Affordable housing bill passes House


Last week, the Massachusetts House of Representatives voted to pass a bill that would increase spending for affordable housing in the commonwealth.

The $1.7 billion housing bond bill will help “maintain and expand affordable housing stock in the commonwealth,” according to a press release prepared by State Rep. Dylan Fernandes, D-Falmouth.

A key part of the bill is an amendment co-sponsored by Fernandes, which lengthens and increases the Community Investment Tax Credit.

“Lack of affordable housing on the Vineyard is eroding our communities as teachers, firefighters, hospital workers and many other working families are unable to find an Island home. The Community Investment Tax Credit has proven instrumental in advancing affordable housing on Island, and we fought hard at the State House to advance this key provision to the housing bill,” Fernandes said.

This tax credit would assist community development, as it gives incentive to taxpayers and businesses; those who donate over $1,000 in any one tax year to eligible community development programs are eligible to receive 50 percent of that donation back in the form of a state tax refund, according to the state website.

Stipulated by the amendment, the value of the tax credit will see a gradual increase of $6 million in 2018 to $12 million by 2023.

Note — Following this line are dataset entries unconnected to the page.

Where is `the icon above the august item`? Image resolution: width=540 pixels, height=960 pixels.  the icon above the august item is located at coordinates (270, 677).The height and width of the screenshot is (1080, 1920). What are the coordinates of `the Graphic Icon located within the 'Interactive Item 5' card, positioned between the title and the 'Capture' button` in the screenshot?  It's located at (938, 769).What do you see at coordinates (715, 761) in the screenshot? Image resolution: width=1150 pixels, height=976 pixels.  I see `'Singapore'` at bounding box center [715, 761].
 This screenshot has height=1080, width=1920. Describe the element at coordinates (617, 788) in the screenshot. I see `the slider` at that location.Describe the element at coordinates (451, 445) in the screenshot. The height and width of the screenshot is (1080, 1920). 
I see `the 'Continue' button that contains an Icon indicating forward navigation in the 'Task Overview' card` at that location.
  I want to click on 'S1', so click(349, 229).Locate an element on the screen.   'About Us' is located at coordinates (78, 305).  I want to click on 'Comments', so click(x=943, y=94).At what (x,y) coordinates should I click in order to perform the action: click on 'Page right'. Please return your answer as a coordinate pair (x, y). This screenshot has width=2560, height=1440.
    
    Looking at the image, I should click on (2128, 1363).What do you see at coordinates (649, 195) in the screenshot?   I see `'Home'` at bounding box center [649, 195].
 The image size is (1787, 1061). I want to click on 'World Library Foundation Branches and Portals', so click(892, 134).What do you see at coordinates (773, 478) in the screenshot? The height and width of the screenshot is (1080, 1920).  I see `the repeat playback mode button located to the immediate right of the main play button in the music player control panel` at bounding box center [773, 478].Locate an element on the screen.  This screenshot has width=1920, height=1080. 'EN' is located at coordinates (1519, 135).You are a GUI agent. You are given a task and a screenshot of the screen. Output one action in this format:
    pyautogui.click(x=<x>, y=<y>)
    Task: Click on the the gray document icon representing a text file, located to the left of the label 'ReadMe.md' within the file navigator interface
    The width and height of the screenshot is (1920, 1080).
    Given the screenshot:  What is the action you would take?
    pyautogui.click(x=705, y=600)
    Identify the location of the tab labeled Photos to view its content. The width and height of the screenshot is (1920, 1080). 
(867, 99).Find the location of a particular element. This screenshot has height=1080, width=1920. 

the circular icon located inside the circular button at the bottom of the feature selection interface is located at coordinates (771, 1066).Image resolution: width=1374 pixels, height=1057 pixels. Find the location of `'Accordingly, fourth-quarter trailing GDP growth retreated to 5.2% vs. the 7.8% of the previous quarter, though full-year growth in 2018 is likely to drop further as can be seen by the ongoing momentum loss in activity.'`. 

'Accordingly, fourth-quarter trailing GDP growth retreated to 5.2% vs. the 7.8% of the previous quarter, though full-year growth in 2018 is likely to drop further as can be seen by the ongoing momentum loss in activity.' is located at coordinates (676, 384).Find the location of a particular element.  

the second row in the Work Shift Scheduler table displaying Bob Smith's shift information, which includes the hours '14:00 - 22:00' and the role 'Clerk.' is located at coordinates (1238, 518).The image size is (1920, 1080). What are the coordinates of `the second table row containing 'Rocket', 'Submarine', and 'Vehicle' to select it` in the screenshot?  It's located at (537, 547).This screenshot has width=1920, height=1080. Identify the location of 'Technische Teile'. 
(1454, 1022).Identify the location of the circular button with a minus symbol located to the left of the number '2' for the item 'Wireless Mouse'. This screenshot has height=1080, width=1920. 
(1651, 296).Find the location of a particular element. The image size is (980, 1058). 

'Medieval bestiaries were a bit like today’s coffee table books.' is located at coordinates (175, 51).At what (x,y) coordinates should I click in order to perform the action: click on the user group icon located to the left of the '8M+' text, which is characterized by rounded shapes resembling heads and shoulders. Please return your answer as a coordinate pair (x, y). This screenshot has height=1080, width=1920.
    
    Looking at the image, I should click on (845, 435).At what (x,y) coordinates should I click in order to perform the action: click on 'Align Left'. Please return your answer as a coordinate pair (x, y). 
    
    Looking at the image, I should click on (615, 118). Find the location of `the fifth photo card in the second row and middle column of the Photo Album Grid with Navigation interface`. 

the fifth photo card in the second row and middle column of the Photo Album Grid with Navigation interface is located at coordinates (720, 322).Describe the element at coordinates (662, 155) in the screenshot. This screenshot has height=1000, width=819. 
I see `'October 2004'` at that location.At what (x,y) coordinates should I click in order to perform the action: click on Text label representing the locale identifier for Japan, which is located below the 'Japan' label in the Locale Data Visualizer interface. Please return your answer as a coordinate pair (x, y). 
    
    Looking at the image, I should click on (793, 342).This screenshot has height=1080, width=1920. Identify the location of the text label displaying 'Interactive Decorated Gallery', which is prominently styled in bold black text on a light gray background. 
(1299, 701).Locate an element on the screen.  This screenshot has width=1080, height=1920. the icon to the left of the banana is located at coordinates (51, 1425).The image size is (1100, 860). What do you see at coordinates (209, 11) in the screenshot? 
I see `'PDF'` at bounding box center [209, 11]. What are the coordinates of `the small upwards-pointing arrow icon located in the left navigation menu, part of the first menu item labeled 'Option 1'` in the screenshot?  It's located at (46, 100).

In Dukes County, the average home price is 54 percent higher than the state average, according to the Martha’s Vineyard Commission. The price of the average Island home combined with the average weekly wage being 29 percent below the state average creates a wide affordability gap.

With the tax credit, more taxpayers and businesses are expected to donate to community development corporations, which will equal more affordable homes built for families to live in.

Community development corporations like the Island Housing Trust work to build affordable homes for families. Executive director of the Island Housing Trust Philippe Jordi was excited about the passing of the bill. “Over the past several years, $450,000 in state tax credits has helped raised $900,000 in private donations to build 16 permanently affordable homes and preserve the year-round community on Martha’s Vineyard,” he was quoted saying in the press release.

Having passed the House, the bill will move to the Senate, where it is expected to pass.